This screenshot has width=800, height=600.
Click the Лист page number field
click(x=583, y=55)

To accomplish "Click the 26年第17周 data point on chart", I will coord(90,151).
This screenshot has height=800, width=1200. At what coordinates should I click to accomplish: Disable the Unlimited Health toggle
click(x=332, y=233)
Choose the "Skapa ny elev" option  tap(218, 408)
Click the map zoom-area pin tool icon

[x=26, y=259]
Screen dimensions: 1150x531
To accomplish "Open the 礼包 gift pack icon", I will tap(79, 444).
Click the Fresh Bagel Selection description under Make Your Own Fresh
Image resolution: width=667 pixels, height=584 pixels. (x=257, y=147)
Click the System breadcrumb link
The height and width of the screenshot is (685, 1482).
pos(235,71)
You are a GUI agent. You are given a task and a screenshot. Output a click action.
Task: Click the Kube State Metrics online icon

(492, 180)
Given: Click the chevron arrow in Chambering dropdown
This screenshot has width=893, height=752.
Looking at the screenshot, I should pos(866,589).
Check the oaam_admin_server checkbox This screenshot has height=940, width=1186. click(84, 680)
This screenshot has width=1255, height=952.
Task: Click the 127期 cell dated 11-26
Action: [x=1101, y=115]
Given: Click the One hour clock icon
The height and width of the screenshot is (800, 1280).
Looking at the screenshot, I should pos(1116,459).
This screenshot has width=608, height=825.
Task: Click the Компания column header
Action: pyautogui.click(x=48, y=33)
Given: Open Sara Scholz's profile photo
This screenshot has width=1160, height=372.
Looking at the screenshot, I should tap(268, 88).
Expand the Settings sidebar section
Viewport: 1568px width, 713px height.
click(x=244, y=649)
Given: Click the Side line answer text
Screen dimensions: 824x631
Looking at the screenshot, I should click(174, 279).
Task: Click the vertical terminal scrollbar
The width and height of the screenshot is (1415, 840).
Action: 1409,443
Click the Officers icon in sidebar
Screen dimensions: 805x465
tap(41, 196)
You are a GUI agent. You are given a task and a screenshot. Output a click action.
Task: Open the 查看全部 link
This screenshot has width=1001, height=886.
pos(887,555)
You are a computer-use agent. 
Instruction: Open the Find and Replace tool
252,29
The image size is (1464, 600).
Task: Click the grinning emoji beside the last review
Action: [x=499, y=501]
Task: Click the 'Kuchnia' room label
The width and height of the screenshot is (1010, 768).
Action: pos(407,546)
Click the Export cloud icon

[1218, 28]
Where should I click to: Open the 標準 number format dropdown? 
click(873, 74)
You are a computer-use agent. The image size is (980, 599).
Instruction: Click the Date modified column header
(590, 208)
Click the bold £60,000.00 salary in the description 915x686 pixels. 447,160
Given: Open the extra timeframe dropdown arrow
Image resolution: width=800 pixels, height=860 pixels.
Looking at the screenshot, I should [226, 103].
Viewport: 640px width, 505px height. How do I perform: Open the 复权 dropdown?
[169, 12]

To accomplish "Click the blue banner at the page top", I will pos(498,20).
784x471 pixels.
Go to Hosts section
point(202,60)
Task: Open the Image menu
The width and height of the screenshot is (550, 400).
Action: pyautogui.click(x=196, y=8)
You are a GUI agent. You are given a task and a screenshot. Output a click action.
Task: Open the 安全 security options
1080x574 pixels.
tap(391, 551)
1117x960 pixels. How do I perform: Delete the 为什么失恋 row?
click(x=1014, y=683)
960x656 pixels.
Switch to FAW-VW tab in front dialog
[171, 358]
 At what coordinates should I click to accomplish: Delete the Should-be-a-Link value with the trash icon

....

* Task to complete: Retrieve each line of the data in which the word "arrow" can be found.

* Task result:
Given: Click the chevron arrow in Chambering dropdown
Given: Open the extra timeframe dropdown arrow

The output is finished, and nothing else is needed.